2009年のダブステップ・シーンの要となったそのサウンドとデビューアルバム'Great Lengths'は、今日に至るまで、文字通りサイコーに怒涛なアルバムの一枚に数えられ、パンキッシュで型に収まることを嫌うMartynのキャラクターは、その作品全てに見る事が出来る。並外れたタイミング感と余裕の姿勢を持って、フロアを操る彼のミュージックはその相対的なシンプルさの中に聴く者をどんどん引きずり込んで行く。まったりシンセが打ち込みのビートに乗って、いい感じにユルい低めの周波数で揉まれて解けていく~というその醍醐味は、彼にとって初のミックスCDでもある'fabric 50'の中にも際立って現れている。

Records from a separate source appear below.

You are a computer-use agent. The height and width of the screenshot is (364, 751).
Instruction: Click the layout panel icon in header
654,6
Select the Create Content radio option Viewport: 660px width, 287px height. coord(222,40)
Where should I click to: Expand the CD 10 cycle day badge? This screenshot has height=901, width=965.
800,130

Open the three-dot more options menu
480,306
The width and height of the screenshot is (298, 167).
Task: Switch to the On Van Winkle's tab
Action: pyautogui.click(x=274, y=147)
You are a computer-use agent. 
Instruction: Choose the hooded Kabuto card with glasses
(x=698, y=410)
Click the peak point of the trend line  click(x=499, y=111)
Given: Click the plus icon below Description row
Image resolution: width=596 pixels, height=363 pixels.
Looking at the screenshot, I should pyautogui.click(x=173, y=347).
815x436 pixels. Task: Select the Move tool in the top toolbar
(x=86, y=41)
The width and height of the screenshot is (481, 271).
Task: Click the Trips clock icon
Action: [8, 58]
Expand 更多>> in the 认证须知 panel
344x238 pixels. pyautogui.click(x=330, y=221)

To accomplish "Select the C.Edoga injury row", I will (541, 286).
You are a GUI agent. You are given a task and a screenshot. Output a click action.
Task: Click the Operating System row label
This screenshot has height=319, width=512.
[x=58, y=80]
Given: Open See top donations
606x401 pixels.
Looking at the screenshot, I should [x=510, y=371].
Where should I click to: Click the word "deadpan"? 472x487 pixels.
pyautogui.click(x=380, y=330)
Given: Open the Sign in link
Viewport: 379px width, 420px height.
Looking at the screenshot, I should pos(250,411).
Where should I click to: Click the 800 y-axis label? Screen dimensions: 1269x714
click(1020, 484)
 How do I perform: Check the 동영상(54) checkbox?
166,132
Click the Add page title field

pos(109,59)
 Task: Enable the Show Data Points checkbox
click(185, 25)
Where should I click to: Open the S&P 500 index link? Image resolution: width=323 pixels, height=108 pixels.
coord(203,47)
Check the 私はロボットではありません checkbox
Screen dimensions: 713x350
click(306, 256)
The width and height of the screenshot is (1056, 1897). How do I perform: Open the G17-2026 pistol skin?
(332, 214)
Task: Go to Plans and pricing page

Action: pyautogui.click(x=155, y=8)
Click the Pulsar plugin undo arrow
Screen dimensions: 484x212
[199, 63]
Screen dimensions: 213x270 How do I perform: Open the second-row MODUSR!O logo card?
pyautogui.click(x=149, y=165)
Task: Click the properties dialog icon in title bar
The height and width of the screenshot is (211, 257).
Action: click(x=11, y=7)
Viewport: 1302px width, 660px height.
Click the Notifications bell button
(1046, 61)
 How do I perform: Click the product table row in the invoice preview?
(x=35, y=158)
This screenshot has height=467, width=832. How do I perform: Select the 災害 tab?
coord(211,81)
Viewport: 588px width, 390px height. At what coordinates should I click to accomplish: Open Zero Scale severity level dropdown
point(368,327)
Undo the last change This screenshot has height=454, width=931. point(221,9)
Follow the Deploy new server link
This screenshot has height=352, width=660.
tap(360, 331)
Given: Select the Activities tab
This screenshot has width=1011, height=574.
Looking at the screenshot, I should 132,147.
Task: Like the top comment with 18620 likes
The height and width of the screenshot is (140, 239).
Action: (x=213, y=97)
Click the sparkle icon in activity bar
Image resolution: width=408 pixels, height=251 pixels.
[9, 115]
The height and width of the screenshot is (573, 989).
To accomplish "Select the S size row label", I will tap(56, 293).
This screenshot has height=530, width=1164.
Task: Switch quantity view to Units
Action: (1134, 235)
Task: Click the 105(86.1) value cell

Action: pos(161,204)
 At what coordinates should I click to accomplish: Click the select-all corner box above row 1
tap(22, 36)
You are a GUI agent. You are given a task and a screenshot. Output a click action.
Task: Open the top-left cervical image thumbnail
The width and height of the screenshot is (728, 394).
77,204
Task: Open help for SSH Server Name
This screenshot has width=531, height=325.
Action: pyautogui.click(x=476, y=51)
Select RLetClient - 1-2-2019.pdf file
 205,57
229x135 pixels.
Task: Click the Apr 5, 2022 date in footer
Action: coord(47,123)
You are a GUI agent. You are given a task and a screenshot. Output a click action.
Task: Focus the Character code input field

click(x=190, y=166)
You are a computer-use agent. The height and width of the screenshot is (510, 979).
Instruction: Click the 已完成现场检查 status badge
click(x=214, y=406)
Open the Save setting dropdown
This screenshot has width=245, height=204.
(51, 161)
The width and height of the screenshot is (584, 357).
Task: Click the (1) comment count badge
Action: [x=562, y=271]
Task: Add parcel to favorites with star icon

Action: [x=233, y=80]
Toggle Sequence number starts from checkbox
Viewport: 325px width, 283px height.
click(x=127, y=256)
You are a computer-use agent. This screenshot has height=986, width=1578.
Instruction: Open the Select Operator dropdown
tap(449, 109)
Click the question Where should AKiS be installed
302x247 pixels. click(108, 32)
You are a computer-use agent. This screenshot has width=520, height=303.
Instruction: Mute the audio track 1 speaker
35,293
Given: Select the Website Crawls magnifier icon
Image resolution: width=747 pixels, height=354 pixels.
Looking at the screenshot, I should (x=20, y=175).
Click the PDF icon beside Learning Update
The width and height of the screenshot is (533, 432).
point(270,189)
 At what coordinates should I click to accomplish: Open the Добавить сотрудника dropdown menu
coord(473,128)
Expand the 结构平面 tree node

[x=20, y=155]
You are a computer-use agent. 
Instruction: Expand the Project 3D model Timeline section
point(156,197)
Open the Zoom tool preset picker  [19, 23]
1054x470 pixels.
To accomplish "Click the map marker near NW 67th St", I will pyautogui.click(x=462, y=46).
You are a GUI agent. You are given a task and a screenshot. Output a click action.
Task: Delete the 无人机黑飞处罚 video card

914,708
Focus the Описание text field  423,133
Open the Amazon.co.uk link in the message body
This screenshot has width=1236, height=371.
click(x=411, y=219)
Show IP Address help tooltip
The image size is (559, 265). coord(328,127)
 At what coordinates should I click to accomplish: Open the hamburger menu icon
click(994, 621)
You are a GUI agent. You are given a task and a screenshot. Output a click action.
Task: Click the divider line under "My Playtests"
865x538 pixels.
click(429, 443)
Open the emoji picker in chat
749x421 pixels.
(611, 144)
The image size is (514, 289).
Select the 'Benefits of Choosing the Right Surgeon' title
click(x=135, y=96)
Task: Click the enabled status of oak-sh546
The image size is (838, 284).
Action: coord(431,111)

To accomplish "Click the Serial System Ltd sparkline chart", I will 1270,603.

Martynは、このようなエッセンスを織り合わせ、聴けばすぐ「あ、Martijn Deijkersだ」とわかるナマなソウルとパーカッションのうねり、そしてキラめくフリークエンシーが宿る彼ならではのシンセ使いの中にフロアを融合させて行く。入念に構成されたMartynのDJセットを、2009年後半に一度でも体験する事の出来た人なら誰でも、そのスムーズなビートとグルーヴを完璧にディープに展開させて行く見事な様を語る事が出来るだろう。一方でHudson Mohawkeの'Joy Fantastic'やLevon Vincentの'Air Raid'など、どんなフロアでも通用すると言う訳にはいかない難易度高いトラックを盛り込んだ、嬉しいサプライズが目一杯詰まったミックスで、このオランダ人DJの今の音楽観点をオープンに直球で見せてくれている。
「このミックスCDは全部一発録りでやった、その方が良くある『オレはこんなに凄い技が出来るんだぜ』的DJなものにするよりも真っ当だと思ったから。そしてこれが僕のライヴそのままだよって言うのを聴いて貰える-このCDは全部が全部完璧って言う訳じゃぁない−そういうんじゃないんだよね。僕のセット、僕の音楽にも言える事なんだけど、もうしょっちゅう細かいところで、ああここはもっと良く出来た筈とか、もっとスムーズにつなげられたなぁとか、キリがないんだけれど、僕にとってはそれこそが音楽の魅力なんだ。できるだけナマでストレートなものであって欲しいんだよね。」